Come ho scritto nell’ultimo mio articolo e sull’ultimo mio libro Una partita a scacchi, in uscita a giorni in tutte le librerie e su tutte le piattaforme online, l’Intelligenza Artificiale sbaglia e sbaglia parecchio rispondendo alle domande seppur precise e circostanziate. Non può sapere tutto, come l’uomo che ne ha scritto gli algoritmi a cui si ispira, in particolare se le domande sono tecnicamente difficili. In fondo viviamo in un mondo di immagine, di finzione avanzata, di spersonalizzazione, in cui l’Intelligenza Artificiale trova spazio e diviene, anche in sanità, partecipe della nostra salute. Come in Cina dove da tempo viene implementata la telemedicina, con investimenti di miliardi, in particolare nelle zone rurali con chioschi veri e propri, non per vendere alimenti o bibite, ma salute ai cittadini.

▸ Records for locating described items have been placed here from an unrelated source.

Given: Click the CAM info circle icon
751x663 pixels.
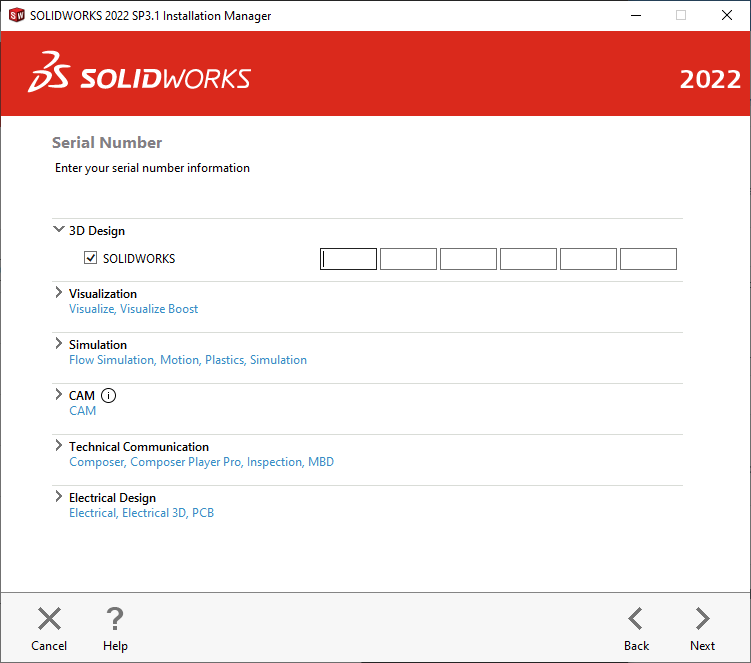Looking at the screenshot, I should pyautogui.click(x=109, y=396).
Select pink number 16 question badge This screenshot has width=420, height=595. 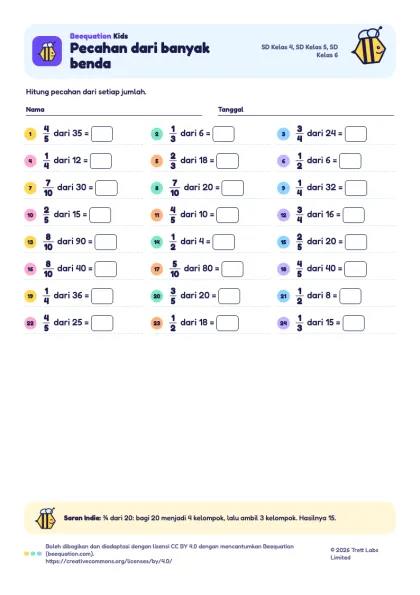pos(30,269)
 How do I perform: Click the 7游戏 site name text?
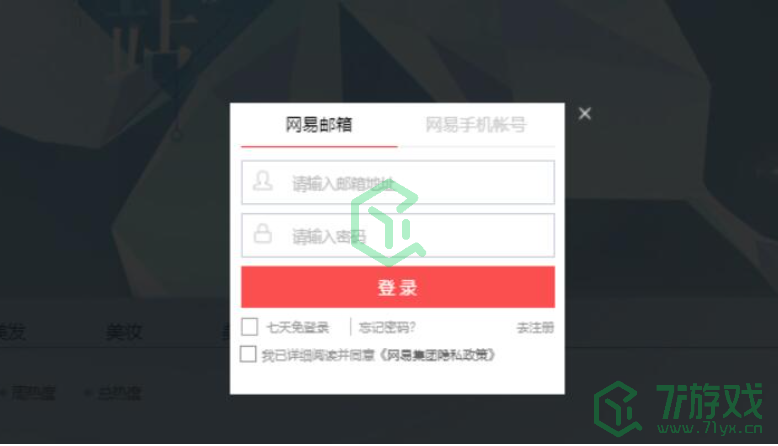(709, 402)
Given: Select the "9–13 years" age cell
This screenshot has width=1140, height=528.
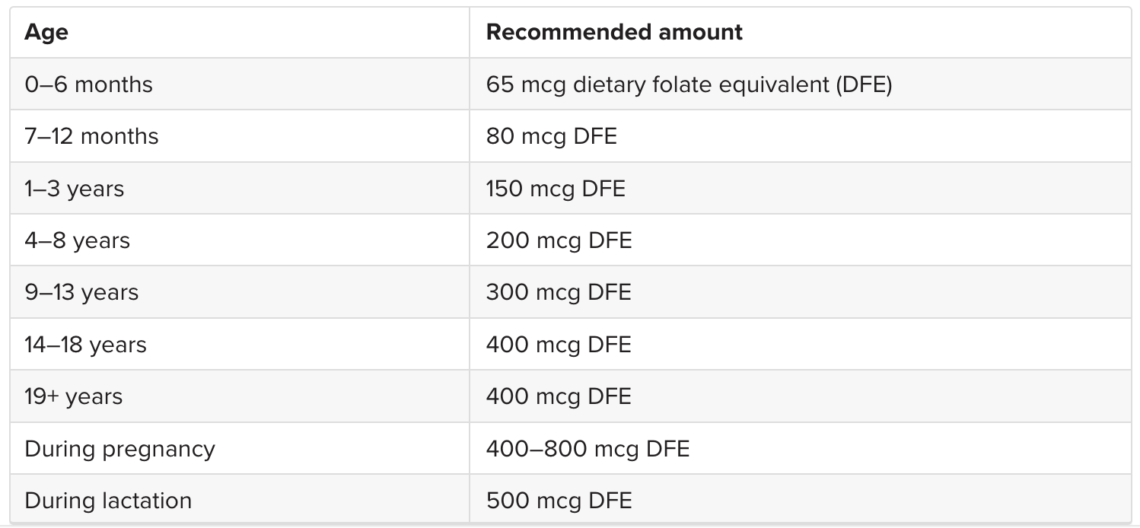Looking at the screenshot, I should point(82,292).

Ora anche a Shanghai sono stati installati 250 chioschi nelle metropolitane che servono più di 15.000 pazienti al mese. Il tempo medio per una consultazione è di 8 minuti, con un costo di soli 2 RMB (0,25 euro) per le misurazioni base come la misurazione della pressione, della saturazione e della temperatura. Inoltre offrono una consultazione con un medico da remoto ed emettono ricette elettroniche per farmaci di primo aiuto senza mai dare una diagnosi definitiva.